#### To do:
Your task is to output all the records below, word for word.

#### Task input:
______________________________
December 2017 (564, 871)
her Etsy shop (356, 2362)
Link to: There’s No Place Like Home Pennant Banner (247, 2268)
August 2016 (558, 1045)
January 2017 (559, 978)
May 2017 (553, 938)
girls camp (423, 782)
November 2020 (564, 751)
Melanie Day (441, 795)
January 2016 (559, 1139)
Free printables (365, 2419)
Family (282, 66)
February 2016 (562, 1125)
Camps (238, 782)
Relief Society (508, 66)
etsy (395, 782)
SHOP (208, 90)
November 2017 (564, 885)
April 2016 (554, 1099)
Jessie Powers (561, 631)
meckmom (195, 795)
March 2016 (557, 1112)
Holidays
______________________________
#### Output below:
December 2017 (564, 871)
her Etsy shop (356, 2362)
Link to: There’s No Place Like Home Pennant Banner (247, 2268)
August 2016 (558, 1045)
January 2017 (559, 978)
May 2017 (553, 938)
girls camp (423, 782)
November 2020 (564, 751)
Melanie Day (441, 795)
January 2016 (559, 1139)
Free printables (365, 2419)
Family (282, 66)
February 2016 (562, 1125)
Camps (238, 782)
Relief Society (508, 66)
etsy (395, 782)
SHOP (208, 90)
November 2017 (564, 885)
April 2016 (554, 1099)
Jessie Powers (561, 631)
meckmom (195, 795)
March 2016 (557, 1112)
Holidays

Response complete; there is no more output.